The US tech industry is in a new situation. Earlier, the tech companies in the small valley in northern California have benefited from an almost infinite faith from investors and private equity funds. And this optimism has not been unfounded:
As you may have noticed, American tech companies have for the past two decades created internet commerce, search engines, social media and basically all our streaming services. They made the electric car mainstream, and the constantly growing digital world was put into our pockets in the form of smartphones.
In exchange for these promising future visions, Silicon Valley amassed vast riches. In 2016, almost half of US venture capital was invested in Silicon Valley. If California were a country, its GDP would be the fifth largest of the world right behind Germany and before India.

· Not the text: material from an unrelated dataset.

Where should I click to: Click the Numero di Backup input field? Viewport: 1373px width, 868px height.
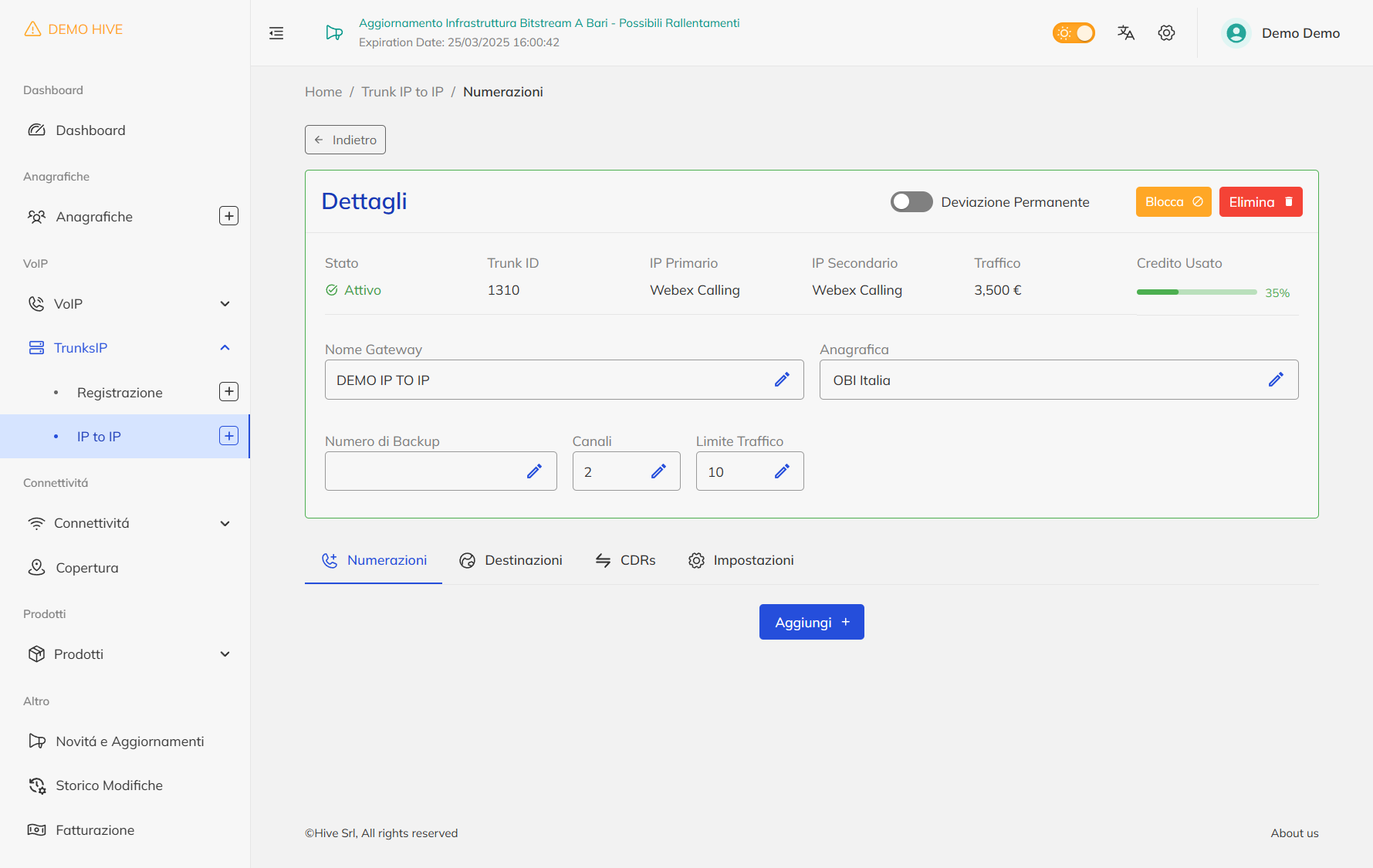pos(424,471)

This is to a large extent because Silicon Valley were trailblazers when the internet became available to everyone, but how did they do it – and is everybody else gaining on them?

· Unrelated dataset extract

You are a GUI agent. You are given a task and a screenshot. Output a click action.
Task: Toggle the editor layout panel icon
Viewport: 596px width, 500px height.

”Many different, independent and – if I am being completely honest – coincidental events in history have made Silicon Valley the technology capital of the world, even long before the internet. One of the most conspicuous factors behind Silicon Valley’s success is their working culture, and that tradition emerged long before the internet,” says J.P. Allen, Professor at the University of San Francisco and former visiting professor at the Department of Digitalisation at CBS.
Problematic Nobel laureate created crazy working culture in Silicon Valley
More or less coincidental events created the Silicon Valley we know today.
First and foremost, already before the First World War, the American navy had a large base in San Francisco doing research on radio technology. Naturally, manufacturers were curious about this, however, the Californian tech industry really started to move when the Nobel laureate and inventor of the transistor, William Shockley, moved to the state and started a company that developed and manufactured semiconductors.
He convinced some of the world’s best researchers to come to California to work for his company, however, Shockley's abilities as a leader and a co-worker were not the best, and when he fell out with his employees, they left the company and started their own: Fairchild Semiconductors.
They did extremely well, and in 1960, Fairchild Semiconductors was the world's largest manufacturer of semiconductors. Two of the largest tech companies today, Intel and AMD, stem directly from Fairchild Semiconductors.
But back then, breaking with management in a company and starting your own business was unheard of, for which reason they were named ‘The Traitorous Eight’.
“This was very unusual and unprecedented in the tech industry. At that time, it was normal to work for the same company for many years and often throughout your career. But the fact that these eight employees broke out of the company to start their own decided the success of Silicon Valley. It started a culture in which it was no longer frowned on to leave companies to pursue your own ideas. On the contrary, this was idolised later on.”